Subjects compared the perceived brightness of a standard stimulus (synchronous pulse trains presented across pairs of electrodes) to the perceived brightness of a test stimulus (pulse trains across the electrode pair phase shifted by 0.075, 0.375, 1.8, or 9 ms). The current amplitude necessary for each phase-shifted test stimulus to match the brightness of the standard was determined.
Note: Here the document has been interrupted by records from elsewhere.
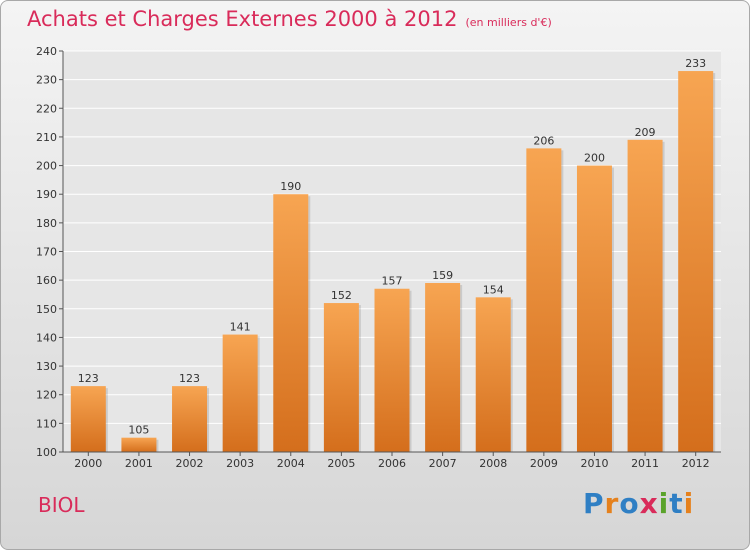 The image size is (750, 550). What do you see at coordinates (630, 504) in the screenshot?
I see `logo-letter: o` at bounding box center [630, 504].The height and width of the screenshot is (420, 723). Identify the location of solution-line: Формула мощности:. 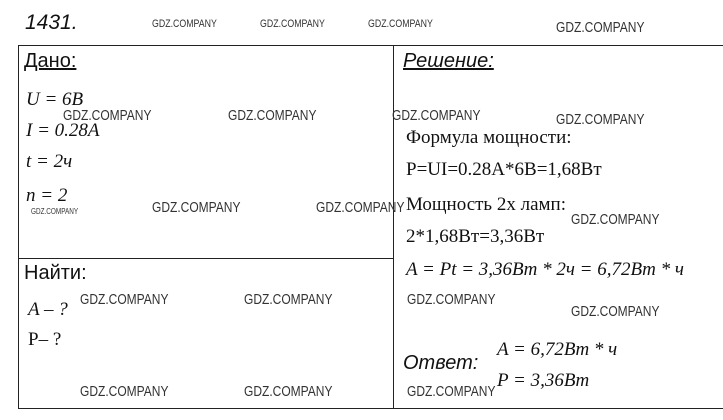
(489, 138).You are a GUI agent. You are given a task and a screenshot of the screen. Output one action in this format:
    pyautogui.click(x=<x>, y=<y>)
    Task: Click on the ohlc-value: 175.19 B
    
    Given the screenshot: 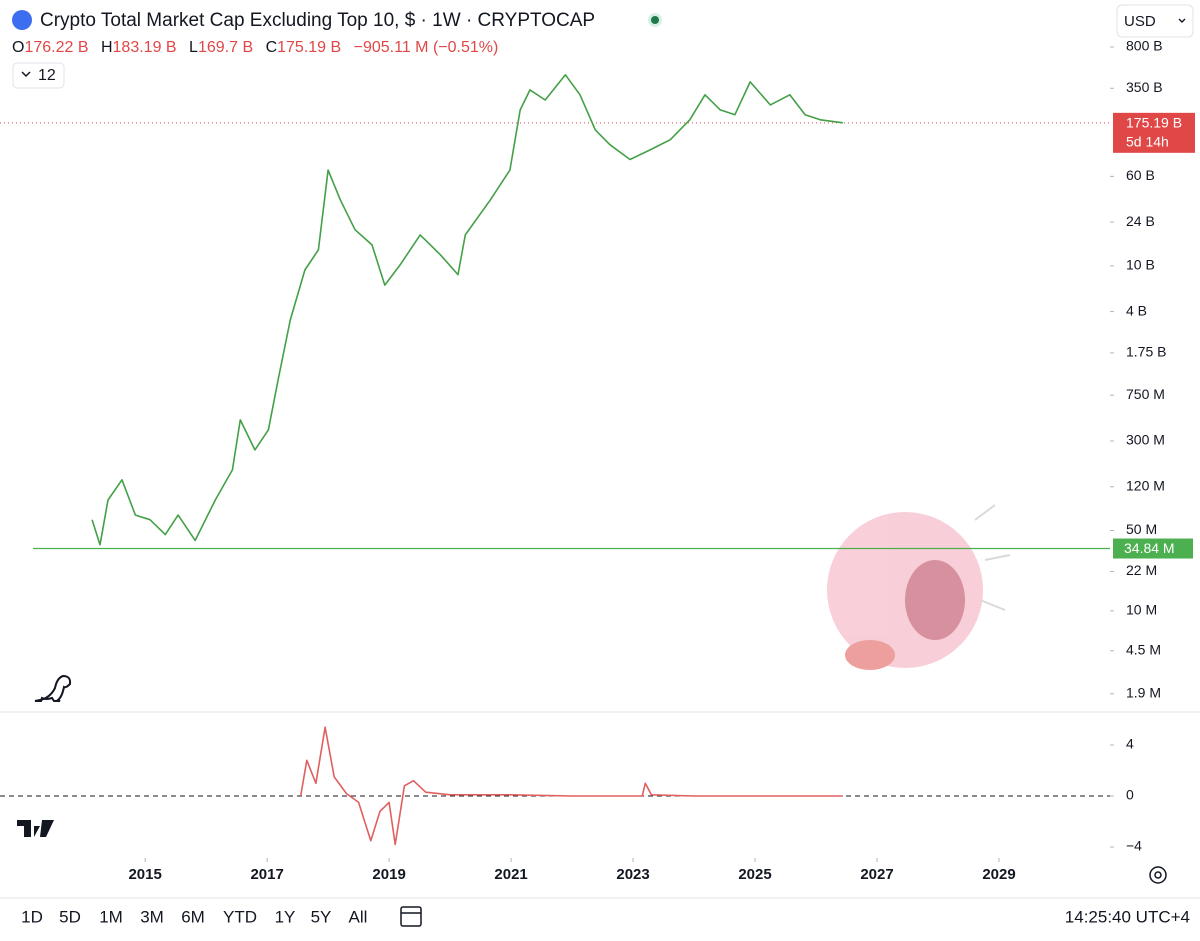 What is the action you would take?
    pyautogui.click(x=309, y=48)
    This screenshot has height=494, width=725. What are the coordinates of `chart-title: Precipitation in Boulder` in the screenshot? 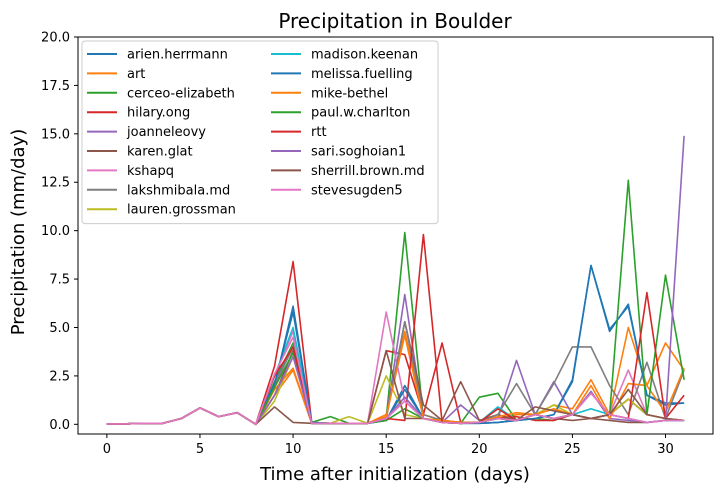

Depending on the electrode pair, interactions between electrodes were either facilitatory (the perceived brightness produced by stimulating the pair of electrodes was greater than that produced by stimulating either electrode alone) or suppressive (the perceived brightness produced by stimulating the pair of electrodes was less than that produced by stimulating either electrode alone). The amount of interaction between electrodes decreased as a function of increased separation both in time (the phase-shift between pulse trains) and space (center-to-center distance between the electrode pair).
For visual prostheses to represent visual scenes that are changing in both space and time requires the development of spatiotemporal models describing the effects of stimulation across multiple electrodes. During multielectrode stimulation, interactions between electrodes have a significant influence on subjective brightness that includes both facilitatory and suppressive effects, and these interactions can be described with a simple computational model. (ClinicalTrials.gov number, NCT00279500.)